» **WHAT IS EXPECTED**: From the line containing "The image size is (1130, 778)." down to the final line of the entries below, return each line exactly and drop the pictures.

Records from a collection
____________
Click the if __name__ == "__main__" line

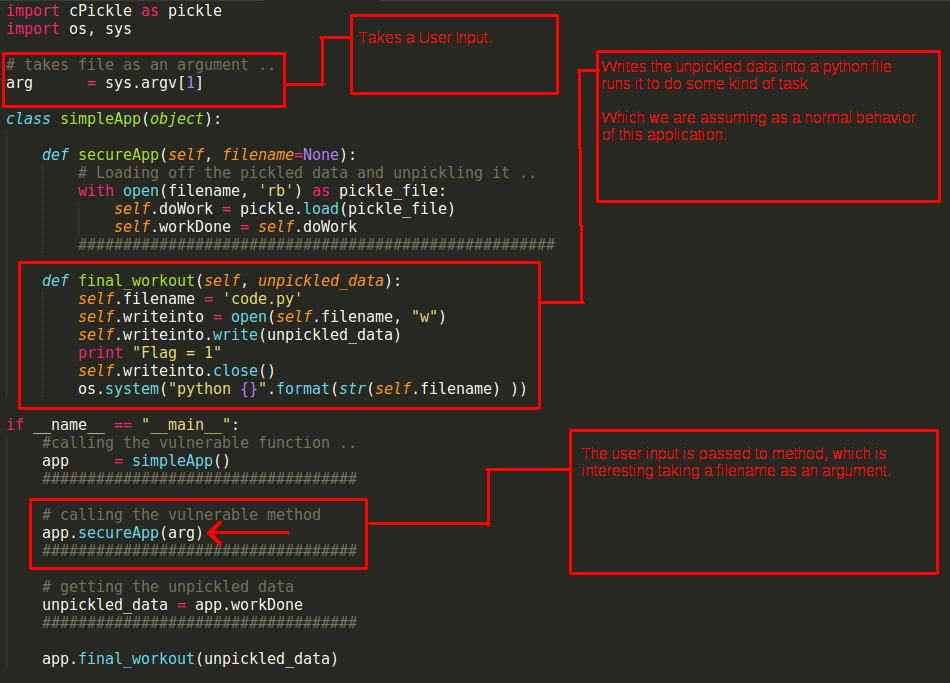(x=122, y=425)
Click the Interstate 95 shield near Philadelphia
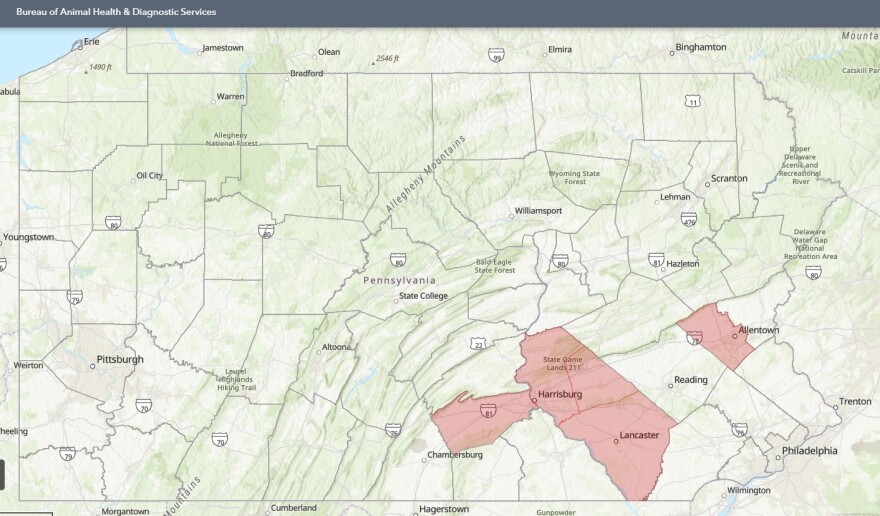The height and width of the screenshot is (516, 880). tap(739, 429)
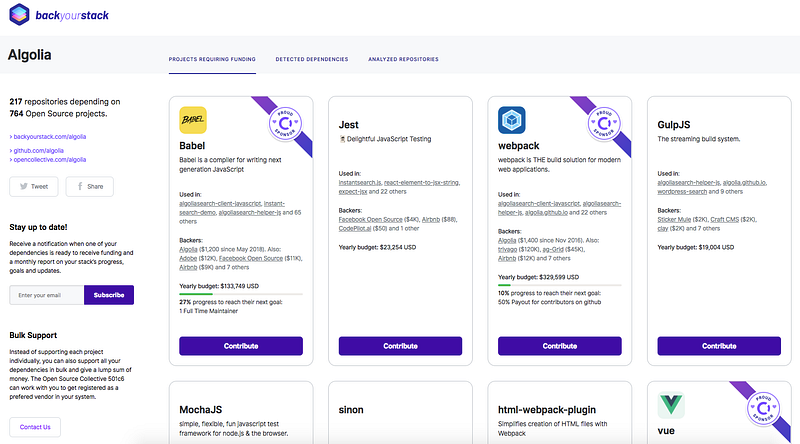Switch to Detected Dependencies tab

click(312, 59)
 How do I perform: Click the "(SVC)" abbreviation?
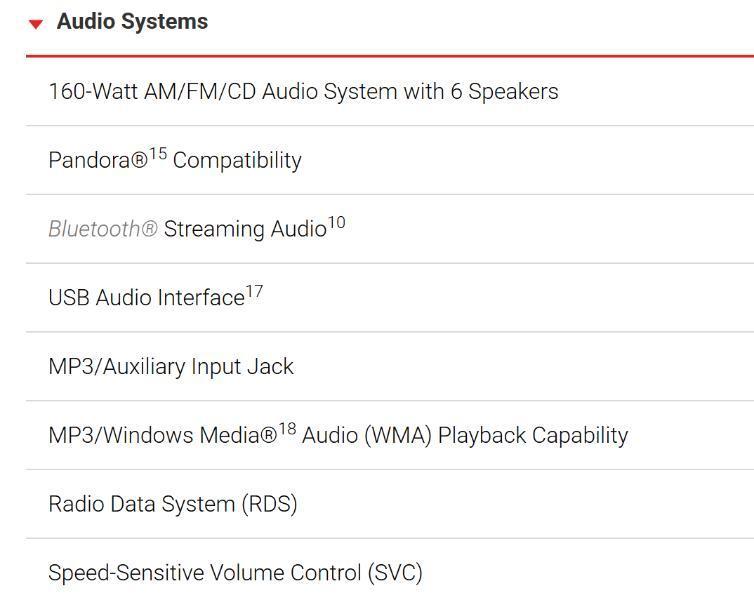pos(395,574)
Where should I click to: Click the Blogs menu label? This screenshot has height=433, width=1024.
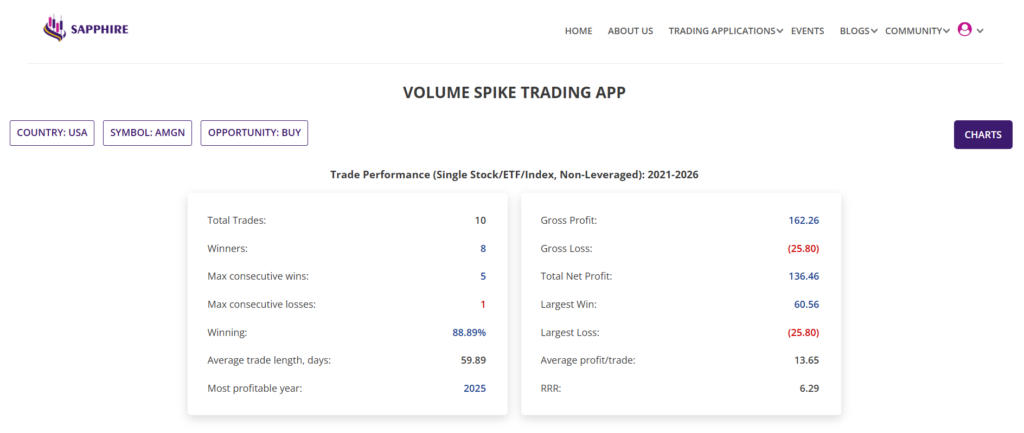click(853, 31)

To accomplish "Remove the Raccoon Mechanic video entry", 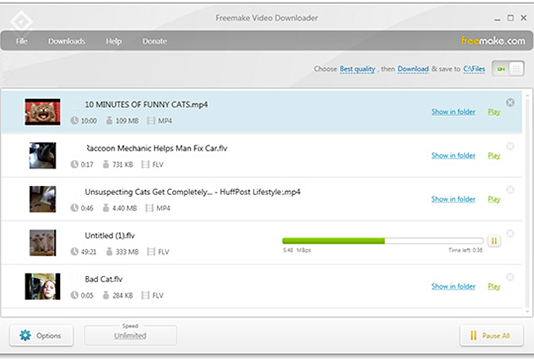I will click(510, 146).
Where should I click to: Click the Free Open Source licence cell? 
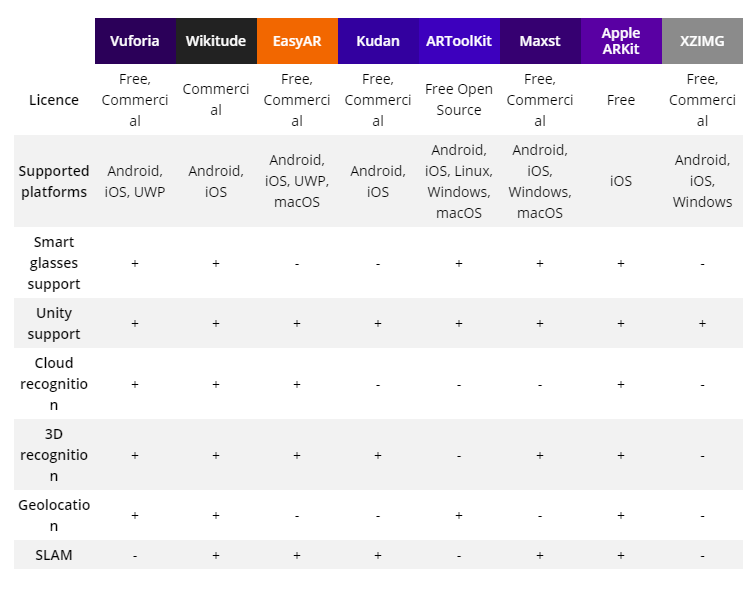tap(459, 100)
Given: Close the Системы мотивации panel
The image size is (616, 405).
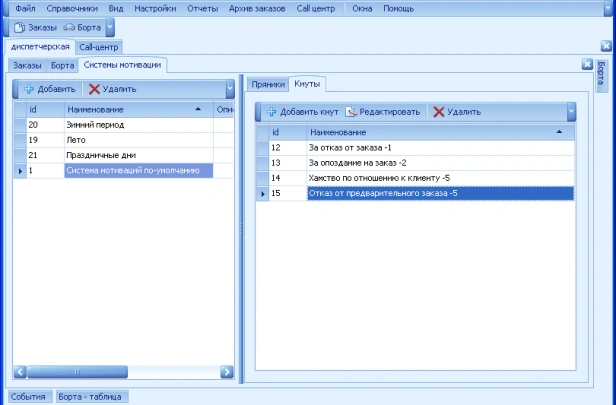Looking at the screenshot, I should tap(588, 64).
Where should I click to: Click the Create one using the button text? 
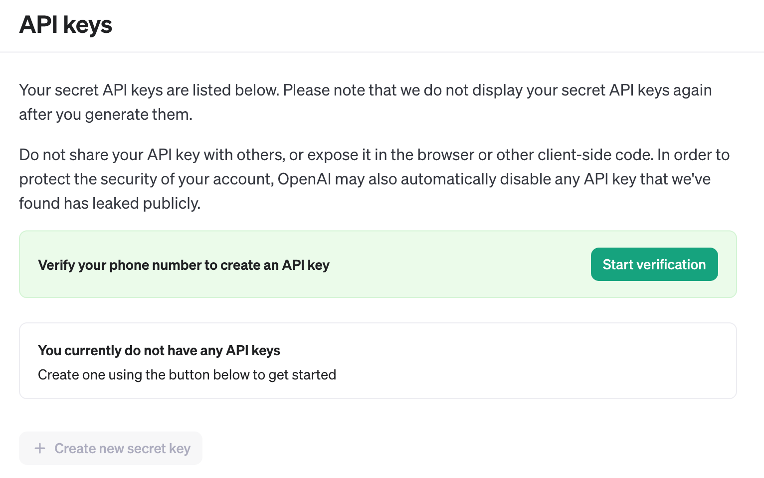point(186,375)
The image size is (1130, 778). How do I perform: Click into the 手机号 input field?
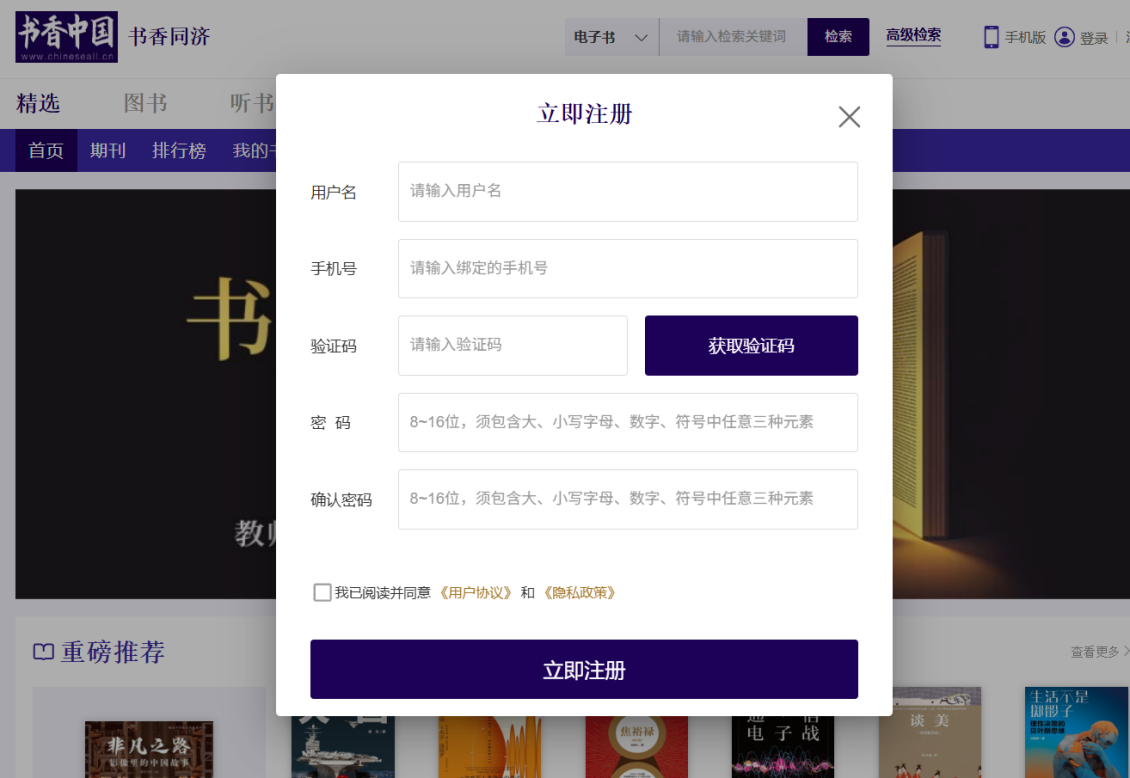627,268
____________
» **OUTPUT FOR THIS TASK**:
The image size is (1130, 778). How do I perform: Click into the 手机号 input field?
627,268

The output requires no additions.